## Document excerpt
These guys are getting hammered and they are doing nothing about it!


----------



## squaleca

dont worry VC gonna put up 20 in the 4rth!!


----------



## YankeeNETicS

Somebody push the damn panic button.


----------



## mjm1

wonka137 said:


> wow you said somthing bad about carter, what he wasnt good enough in bed for you last night? the guy doesnt deserve to be on the court


how have you not been suspended???


----------



## Cormegadadon

jarkid said:


> nets is collapsing...



until the game is over i wont say nothing.

this is expected come on we see this all the time the nets are known to let people come back. i know everyone is getting flashbacks but just have a little faith


----------



## Guest

HitmanNets said:


> not bottom of atlantic but atlantic isnt saying much, weak division.
> 
> id put nets up there with bucks and wizards
> 
> they just not for real with krstic and collins at 4 and 5
> 
> krstic nice shooter but cmon hes our center we need rebounds blocks box outs and finishing easy plays by dunking he does dnone of it


he's got 9 rebounds, it's only the third. and he's only missed 3 shots.


----------



## HitmanNets

71-64

24 Points swing


----------



## Petey

Wade, Payton, Wade, Payton knocks down the 3 with one on the shot clock.

Carter loses his man and drills it.

-Petey


----------



## HitmanNets

HEat 30 pts in 3rd still 3 min to go


----------



## YankeeNETicS

What the heck happened ????


----------



## HitmanNets

team full of gimps


----------



## jerkstore

nosedive


----------



## jarkid

....

## Information supplied
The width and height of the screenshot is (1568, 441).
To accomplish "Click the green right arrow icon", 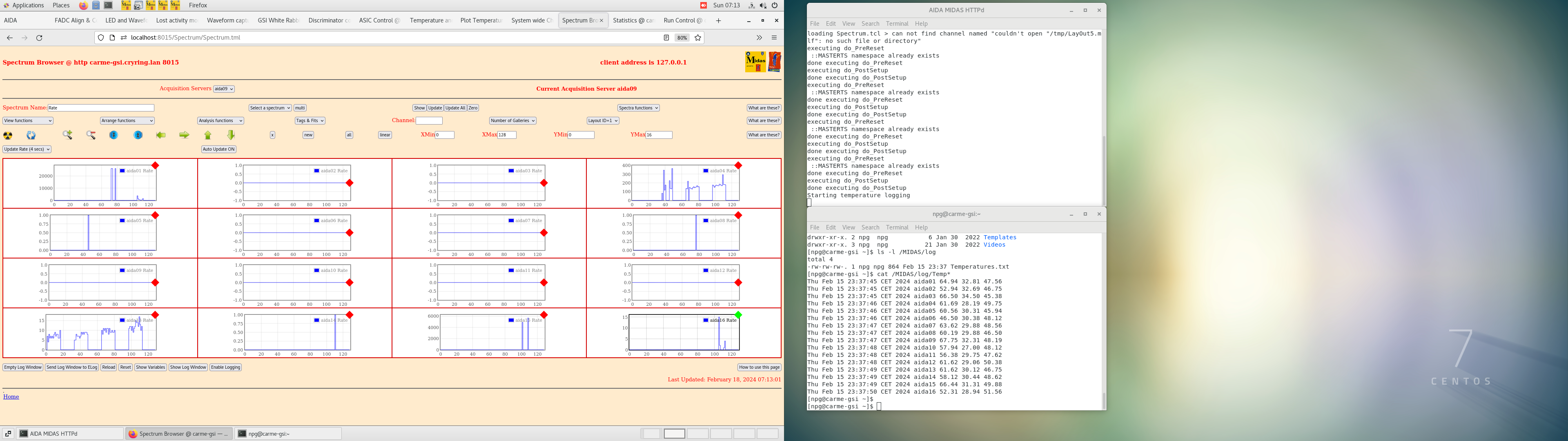I will click(x=184, y=135).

## Task list
(a) In the forum thread about the Nets game, translate the sentence "Carter loses his man and drills it." into French.
(b) According to the forum thread about the Nets game, how many points had the Heat scored in the third quarter when HitmanNets noted that three minutes still remained?
(c) Write several further posts that continue the forum thread about the Nets game from the point where it stops.

## Answers in order
(a) Carter se démarque de son défenseur et réussit son tir.

(b) 30 points.

(c)
Carter... and Jefferson,...


----------



## mjm1

The Season is crashing before our eyes!!!


----------



## Guest

what the **** was that???!??!?! foul on shaq, goal tending, bull****.


----------



## Petey

RJ will not return for the rest of the game, sprained ankle.

Down to Shaq, and Shaq w/ another basket.

Kidd, Carter, Carter throws it away.

Krstic gets it back. Kidd throws it up to Carter, but Kidd throws it right to Shaq, Carter comes out now as he fell in the 1st row.

-Petey


----------



## HB

This sucks, BIG tme


----------



## big furb

Damn, murphy's law is hitting the nets like a mother******. The offense has disappeared, the heat can't miss, RJ's hur now vince is hurt. What the hell!!!


----------



## Jizzy

This is the same exact team as last year, with the addition of a better bench. There is still no motion offense and when teams start playing physical, we go back the Vince isolation play. For Chrsit Sake, are these guys afraid of the Heat?


----------



## jerkstore

hassan adams? no.


----------



## Petey

Wade tries to use glass again, can’t hit.

Haslem fouls Krstic.

Krstic to the line as the Heat are over the limit.

-Petey


----------



## jarkid

Kidd is terrible...........

why no Marcus Williams ??

FIRE LAWRENCE FRANK NOW !!


----------



## Vinsane

wtf was that no call
VC is gonne be back


----------



## Guest

we need jason collins to turn thug.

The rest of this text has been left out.